Before he could go, however, I held up my hand. ‘Hang on,’ I said, brightly. ‘You remember last week? The thing with the red bags?’

He frowned, and then his face cleared. ‘Oh yeah. That was you, right? Got the wrong red bags, I know. I’ve spoken to Head Office about it, don’t worry.’

‘It’s not that,’ I said. ‘Hang on here a sec, if you don’t mind?’

I quickly trotted downstairs, opened one of the kitchen cupboards and pulled out something more-or-less at random. A tin of corned beef — perfect.

Back up in the hallway, I held it out to the delivery guy. ‘I think this should have gone back into the other person’s bags,’ I said. ‘I’m not sure, but my wife says she didn’t order it.’

The man took the can and peered at it unhappily. ‘Hmm,’ he said. ‘Thought most of the delivery goods was company branded. But it could be. Could be.’

‘Sorry about this,’ I said. ‘Didn’t notice until you were gone. I... I don’t suppose you remember where the other customer lived?’

‘Oh yeah,’ he said. ‘As it happens, I do. Vans in this area only cover a square mile each day, if that. And I had to go through the bags with her, see, in case there was a problem with it, what with you already unpacking it here.’

‘Great,’ I said. His use of the word ‘her’ had not been lost on me.

‘She didn’t say nothing about something missing, though,’ he said, doubtfully. He looked down at the tin again without enthusiasm, sensing that it represented a major diversion from standard practices that could only bring problems into his life. I looked at it too.

‘Hang on,’ he said, as a thought struck him. He gave the tin to me. ‘Be right back.’

I waited on the doorstep as he picked up the crates on the path and carried them back to his van. A couple of minutes later he reappeared, looking more optimistic.

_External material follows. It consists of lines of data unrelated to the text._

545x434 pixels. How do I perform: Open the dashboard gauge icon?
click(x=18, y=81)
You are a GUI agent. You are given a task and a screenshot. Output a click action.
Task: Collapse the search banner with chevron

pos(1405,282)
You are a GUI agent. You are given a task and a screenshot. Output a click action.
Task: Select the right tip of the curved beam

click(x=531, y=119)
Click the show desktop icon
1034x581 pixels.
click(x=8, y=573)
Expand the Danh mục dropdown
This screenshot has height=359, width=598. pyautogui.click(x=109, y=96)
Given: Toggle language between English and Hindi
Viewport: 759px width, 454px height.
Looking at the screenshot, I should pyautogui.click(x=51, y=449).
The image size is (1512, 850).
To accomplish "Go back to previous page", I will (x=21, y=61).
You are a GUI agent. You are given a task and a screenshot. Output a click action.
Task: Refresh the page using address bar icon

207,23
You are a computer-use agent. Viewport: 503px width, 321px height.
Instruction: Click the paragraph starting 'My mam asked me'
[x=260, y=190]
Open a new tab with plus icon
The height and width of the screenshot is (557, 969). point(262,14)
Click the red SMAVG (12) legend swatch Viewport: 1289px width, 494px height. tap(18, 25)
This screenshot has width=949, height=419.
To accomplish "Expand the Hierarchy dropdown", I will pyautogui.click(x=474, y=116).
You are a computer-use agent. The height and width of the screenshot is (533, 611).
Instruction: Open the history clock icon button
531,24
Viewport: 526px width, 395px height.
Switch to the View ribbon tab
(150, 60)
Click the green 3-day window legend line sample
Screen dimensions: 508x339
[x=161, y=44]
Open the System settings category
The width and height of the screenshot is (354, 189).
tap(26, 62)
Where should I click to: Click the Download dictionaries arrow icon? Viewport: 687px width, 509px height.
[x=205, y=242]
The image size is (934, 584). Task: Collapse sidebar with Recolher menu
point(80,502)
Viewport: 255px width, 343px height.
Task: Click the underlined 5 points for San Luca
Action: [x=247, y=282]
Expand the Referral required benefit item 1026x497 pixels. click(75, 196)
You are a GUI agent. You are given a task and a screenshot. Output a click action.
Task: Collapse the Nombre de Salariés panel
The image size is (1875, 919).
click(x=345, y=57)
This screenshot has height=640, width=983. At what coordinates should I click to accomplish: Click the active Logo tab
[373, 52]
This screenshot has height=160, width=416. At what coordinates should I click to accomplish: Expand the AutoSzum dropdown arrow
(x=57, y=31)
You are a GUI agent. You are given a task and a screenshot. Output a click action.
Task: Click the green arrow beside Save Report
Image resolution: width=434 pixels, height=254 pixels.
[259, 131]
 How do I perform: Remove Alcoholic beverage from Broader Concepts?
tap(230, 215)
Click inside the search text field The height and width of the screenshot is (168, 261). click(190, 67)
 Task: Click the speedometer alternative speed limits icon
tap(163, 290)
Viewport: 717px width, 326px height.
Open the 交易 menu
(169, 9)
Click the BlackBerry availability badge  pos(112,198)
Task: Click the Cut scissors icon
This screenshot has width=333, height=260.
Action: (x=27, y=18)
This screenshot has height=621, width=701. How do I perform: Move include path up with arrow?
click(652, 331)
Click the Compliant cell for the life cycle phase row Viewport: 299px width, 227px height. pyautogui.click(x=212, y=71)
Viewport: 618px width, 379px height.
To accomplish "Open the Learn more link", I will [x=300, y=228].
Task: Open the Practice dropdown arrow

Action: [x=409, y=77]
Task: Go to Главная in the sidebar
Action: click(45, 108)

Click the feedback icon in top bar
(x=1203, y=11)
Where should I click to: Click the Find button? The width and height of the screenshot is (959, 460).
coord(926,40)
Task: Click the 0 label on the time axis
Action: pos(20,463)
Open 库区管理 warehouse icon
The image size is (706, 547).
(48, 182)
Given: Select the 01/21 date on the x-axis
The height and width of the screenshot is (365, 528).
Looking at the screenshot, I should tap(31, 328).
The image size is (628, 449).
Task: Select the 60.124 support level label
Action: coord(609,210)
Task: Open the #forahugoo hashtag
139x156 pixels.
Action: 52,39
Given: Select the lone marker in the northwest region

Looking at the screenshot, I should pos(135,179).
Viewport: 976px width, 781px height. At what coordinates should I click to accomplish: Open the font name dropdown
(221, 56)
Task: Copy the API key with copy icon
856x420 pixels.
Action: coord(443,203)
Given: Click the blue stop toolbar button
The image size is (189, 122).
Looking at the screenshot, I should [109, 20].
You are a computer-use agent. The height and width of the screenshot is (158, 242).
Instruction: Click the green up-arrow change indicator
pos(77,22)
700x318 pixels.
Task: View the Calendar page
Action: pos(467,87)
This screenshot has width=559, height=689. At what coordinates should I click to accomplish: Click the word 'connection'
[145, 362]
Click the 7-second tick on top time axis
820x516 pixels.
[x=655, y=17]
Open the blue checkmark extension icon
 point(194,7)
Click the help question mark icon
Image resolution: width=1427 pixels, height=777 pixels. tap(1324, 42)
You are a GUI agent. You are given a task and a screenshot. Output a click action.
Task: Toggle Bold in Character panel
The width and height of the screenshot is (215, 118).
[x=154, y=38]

‘Sorted,’ he said. ‘As it happens, she’s next but one on my list. I’ll take it, see if it’s hers.’

I handed the corned beef back to him again, thinking quickly. I was going to need my house keys. Oh, and some shoes.

‘Don’t worry about bringing it back, if it’s not,’ I said, to hold him there while I levered my feet into the pair of slip-ons which always live in the hallway.

This confused him, however. ‘But if it’s
not
hers, then... I can’t...’

‘It’s just I’ve got to go out for a while,’ I said. ‘Tell you what — if it’s not hers, then just bring it back, leave it on the step, okay?’

I could see him thinking this was a bit of a pain in the neck — especially over a single tin of canned meat — but then realizing my solution meant less disruption and paperwork than the alternatives.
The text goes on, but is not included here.